Selection:
···

(Cont'd from above)
The next May, when the men accused of the Riyadh bombing were beheaded in Riyadh’s main square, they were forced to read a confession in which they acknowledged the connection to bin Laden. The next month, June 1996, a truck bomb destroyed Khobar Towers, an American military residence in Dhahran. It killed 19 soldiers.
Bin Laden fled to Afghanistan that summer after Sudan expelled him under pressure from the Americans and Saudis, and he forged an alliance with Mullah Muhammad Omar, the leader of the Taliban. In August 1996, from the Afghan mountain stronghold of Tora Bora, bin Laden issued his “Declaration of War Against the Americans Who Occupy the Land of the Two Holy Mosques.”
“Muslims burn with anger at America,” it read. The presence of American forces in the Persian Gulf states “will provoke the people of the country and induces aggression on their religion, feelings, and prides and pushes them to take up armed struggle against the invaders occupying the land.”
The imbalance of power between American forces and Muslim forces demanded a new kind of fighting, he wrote, “in other words, to initiate a guerrilla war, where sons of the nation, not the military forces, take part in it.”
That same month in New York City, a federal grand jury began meeting to consider charges against bin Laden. Disputes arose among prosecutors and American law enforcement and intelligence officers about which attacks against American interests could truly be attributed to bin Laden — whether in fact he had, as an indictment eventually charged, trained and paid the men who killed the Americans in Somalia.
His foot soldiers, in testimony, offered differing pictures of bin Laden’s actual involvement. In some cases he could be as aloof as any boss with thousands of employees. Yet one of the men convicted of the bombings of the embassies said that bin Laden had been so involved that he was the one who had pointed at surveillance photos to direct where the truck bomb should be driven.

···

Data section:
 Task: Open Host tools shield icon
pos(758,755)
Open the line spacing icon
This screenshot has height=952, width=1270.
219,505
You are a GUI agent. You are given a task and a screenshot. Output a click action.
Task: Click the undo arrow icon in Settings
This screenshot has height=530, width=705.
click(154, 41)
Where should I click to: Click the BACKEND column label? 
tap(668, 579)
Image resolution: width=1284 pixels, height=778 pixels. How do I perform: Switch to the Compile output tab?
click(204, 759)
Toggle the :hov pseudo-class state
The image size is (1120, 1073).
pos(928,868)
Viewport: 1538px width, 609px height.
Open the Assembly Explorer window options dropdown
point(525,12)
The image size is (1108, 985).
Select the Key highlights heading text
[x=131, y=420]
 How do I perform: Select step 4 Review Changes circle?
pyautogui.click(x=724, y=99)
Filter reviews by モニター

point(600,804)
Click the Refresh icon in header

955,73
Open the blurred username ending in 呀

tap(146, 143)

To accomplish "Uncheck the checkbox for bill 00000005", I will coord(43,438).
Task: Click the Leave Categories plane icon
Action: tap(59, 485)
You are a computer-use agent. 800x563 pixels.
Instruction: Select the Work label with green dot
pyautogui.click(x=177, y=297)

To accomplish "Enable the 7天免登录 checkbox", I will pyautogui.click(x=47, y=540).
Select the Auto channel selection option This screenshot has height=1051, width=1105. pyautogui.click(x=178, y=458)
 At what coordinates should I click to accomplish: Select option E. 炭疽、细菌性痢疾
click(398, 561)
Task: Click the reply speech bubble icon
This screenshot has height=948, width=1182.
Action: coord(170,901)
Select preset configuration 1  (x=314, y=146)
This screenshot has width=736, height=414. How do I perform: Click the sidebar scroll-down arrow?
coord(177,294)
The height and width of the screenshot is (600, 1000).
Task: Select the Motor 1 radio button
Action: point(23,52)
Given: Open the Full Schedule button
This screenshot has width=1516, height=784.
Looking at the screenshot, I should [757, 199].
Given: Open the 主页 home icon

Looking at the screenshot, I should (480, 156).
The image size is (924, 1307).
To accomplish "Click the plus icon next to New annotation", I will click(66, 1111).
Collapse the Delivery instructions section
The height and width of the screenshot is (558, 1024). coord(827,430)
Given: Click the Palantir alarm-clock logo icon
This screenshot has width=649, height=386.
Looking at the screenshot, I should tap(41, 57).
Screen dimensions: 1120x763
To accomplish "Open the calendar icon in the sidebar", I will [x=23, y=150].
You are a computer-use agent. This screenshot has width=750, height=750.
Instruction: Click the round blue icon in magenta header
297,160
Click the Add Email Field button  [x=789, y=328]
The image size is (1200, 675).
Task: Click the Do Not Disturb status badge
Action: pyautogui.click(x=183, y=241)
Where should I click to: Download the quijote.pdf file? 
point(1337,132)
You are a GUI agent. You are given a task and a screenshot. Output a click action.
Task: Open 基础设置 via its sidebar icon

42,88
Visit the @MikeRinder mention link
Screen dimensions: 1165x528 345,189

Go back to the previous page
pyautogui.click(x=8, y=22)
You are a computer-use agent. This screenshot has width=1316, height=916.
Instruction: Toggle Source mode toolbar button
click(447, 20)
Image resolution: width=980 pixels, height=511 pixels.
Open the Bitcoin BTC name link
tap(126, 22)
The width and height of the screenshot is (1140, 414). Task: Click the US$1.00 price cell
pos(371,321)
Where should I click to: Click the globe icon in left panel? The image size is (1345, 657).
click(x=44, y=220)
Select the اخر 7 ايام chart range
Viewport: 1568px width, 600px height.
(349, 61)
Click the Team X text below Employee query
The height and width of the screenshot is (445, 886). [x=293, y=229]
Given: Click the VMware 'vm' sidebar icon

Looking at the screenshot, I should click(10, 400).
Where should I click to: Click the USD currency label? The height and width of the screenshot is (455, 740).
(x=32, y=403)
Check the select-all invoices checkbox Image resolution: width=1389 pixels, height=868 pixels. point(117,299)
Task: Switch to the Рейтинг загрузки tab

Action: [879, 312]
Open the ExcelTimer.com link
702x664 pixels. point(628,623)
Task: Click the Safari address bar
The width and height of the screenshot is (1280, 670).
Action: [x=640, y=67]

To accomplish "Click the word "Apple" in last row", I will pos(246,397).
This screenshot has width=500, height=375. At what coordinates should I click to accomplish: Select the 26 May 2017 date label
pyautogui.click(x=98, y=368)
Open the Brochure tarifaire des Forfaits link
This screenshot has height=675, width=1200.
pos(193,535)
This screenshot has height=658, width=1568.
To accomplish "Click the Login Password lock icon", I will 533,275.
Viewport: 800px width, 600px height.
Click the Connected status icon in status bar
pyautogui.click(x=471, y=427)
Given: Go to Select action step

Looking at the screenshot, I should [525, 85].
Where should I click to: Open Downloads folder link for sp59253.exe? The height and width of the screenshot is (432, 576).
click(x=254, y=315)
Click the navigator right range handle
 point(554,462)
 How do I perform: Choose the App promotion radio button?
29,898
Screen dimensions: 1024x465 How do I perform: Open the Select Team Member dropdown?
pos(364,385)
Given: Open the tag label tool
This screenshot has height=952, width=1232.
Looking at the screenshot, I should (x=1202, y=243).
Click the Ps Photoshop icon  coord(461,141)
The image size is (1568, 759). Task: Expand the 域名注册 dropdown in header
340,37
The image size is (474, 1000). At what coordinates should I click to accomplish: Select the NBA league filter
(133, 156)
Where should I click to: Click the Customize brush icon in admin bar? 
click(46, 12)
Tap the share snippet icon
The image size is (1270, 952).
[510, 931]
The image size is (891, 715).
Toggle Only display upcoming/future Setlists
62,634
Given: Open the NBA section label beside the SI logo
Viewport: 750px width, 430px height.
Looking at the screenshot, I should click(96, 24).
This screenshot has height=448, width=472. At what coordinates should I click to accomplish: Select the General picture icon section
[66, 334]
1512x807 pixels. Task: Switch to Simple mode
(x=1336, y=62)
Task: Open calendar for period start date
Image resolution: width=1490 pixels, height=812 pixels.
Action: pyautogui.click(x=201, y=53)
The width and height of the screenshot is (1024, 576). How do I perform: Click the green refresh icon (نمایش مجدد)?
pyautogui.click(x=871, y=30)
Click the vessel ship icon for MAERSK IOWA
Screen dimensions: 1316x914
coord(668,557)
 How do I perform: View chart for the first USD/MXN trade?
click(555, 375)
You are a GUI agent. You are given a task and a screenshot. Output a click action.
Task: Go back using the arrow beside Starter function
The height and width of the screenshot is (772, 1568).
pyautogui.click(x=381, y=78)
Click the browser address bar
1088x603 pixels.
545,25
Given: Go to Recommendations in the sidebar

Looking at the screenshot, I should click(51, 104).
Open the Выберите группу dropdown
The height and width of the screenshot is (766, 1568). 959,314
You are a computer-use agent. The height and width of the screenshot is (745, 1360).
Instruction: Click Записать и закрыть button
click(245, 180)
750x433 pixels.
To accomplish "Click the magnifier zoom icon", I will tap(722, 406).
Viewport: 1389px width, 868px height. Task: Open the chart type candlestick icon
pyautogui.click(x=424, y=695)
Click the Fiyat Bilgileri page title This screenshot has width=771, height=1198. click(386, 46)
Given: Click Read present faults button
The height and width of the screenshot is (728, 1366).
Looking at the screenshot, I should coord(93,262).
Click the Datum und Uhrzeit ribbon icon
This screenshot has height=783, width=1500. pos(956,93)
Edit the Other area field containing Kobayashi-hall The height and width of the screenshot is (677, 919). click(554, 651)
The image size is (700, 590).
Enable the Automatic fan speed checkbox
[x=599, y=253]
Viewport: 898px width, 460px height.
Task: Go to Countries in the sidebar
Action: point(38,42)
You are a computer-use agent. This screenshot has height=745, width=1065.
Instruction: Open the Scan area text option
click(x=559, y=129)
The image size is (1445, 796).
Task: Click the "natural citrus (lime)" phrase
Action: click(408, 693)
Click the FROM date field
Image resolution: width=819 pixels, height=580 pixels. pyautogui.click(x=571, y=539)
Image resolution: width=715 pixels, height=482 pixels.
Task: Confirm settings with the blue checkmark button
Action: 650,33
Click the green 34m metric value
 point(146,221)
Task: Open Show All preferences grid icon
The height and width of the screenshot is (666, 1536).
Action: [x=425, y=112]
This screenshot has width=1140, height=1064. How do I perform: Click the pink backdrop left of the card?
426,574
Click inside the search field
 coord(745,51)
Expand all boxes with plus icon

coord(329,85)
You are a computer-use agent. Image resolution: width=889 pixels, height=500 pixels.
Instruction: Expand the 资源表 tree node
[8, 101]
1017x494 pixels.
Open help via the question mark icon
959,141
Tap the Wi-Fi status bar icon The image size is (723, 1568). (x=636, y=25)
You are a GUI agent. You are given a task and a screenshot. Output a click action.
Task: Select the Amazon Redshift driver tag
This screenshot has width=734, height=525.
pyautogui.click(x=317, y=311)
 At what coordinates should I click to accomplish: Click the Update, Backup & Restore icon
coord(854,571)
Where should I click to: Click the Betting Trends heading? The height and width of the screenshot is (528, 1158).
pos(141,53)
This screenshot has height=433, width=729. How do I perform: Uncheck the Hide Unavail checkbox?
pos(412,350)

···

Give the bin Laden article again from "That same month" to "Americans in Somalia.", swapping "federal grand jury" for "panel of jurors".

Written response:
That same month in New York City, a panel of jurors began meeting to consider charges against bin Laden. Disputes arose among prosecutors and American law enforcement and intelligence officers about which attacks against American interests could truly be attributed to bin Laden — whether in fact he had, as an indictment eventually charged, trained and paid the men who killed the Americans in Somalia.